Lou Raizin, president of Broadway in Chicago admits “you can never be sure how a show will do here, no matter how strong it is. But we had a feeling Jersey Boys was a real meat-and-potatoes, Chicago-type musical. “And ironically enough, the recession didn’t substantially affect the box office,” Raizin noted. “That’s because unlike New York, which depends heavily on a ‘fly-in’ tourist base, Chicago attracts a largely ‘drive-in’ audience. About 40 percent of our market is within 100 miles of Chicago.”
Raizin estimated the overall economic impact of the Chicago Jersey Boys production has been immense – more than $100 million once local labor, advertising, hotels, restaurants, cabs and all the rest are factored in. “That’s one reason why we think the state should begin to look at us in the same way it does the Illinois Film Office,” Raizin said.
As for Ingersoll, he’s already got more work lined up. With barely time for a post-closing breath of freedom, he will be producing and starring in Steppin’ Out With Michael Ingersoll, a one-night-only engagement (at 8 p.m.
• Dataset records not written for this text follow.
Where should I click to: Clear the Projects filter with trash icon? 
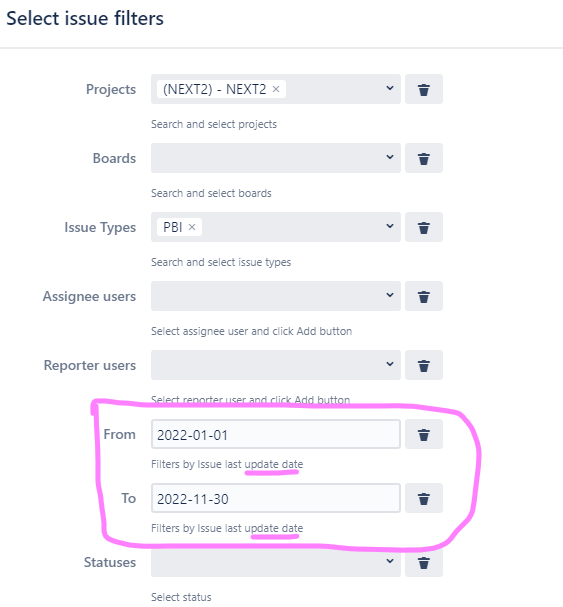pyautogui.click(x=424, y=89)
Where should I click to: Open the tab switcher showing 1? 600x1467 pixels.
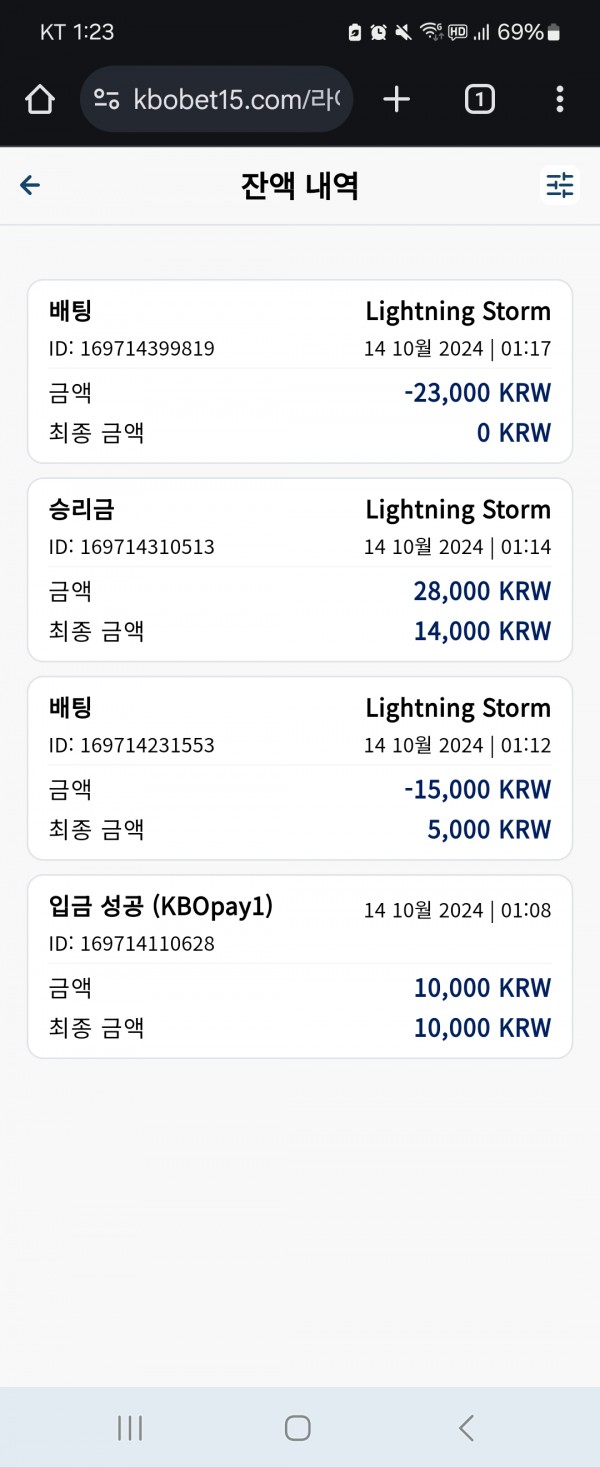click(480, 99)
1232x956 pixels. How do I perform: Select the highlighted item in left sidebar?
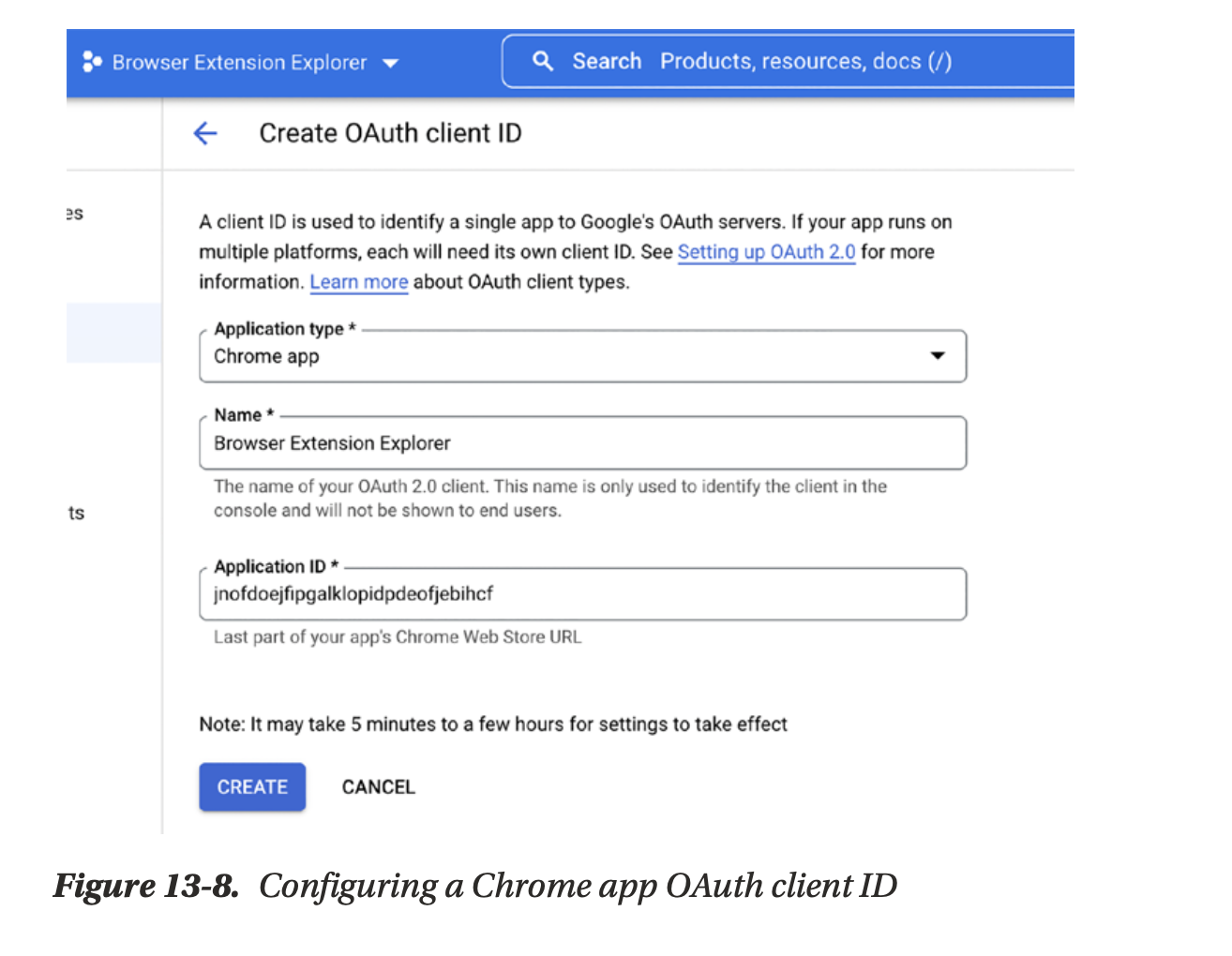point(113,333)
Jan. 16) at the Paramount Theatre in Aurora that also will feature his wife, who recently completed a run in Chicago Shakespeare Theatre’s Richard III, as well as fellow members of the Jersey Boys Chicago cast.
He’s also starring in Michael Ingersoll And The Boys at the Metropolis Performing Arts Centre in Arlington Heights on Feb. 1- 2 (his shows there on Jan. 18-19 are sold out). “I’m as excited by my burgeoning producing activities as I am by being onstage,” the 31-year-old Ingersoll said. “Producing is a great alternative to having to ask permission to work and pay the rent.”
His next full-time job, beginning in March, will be at the new $11 million Playhouse on the Square in Memphis, Tenn. He’ll play legendary British television interviewer David Frost in Frost/Nixon. And he won’t sing a note.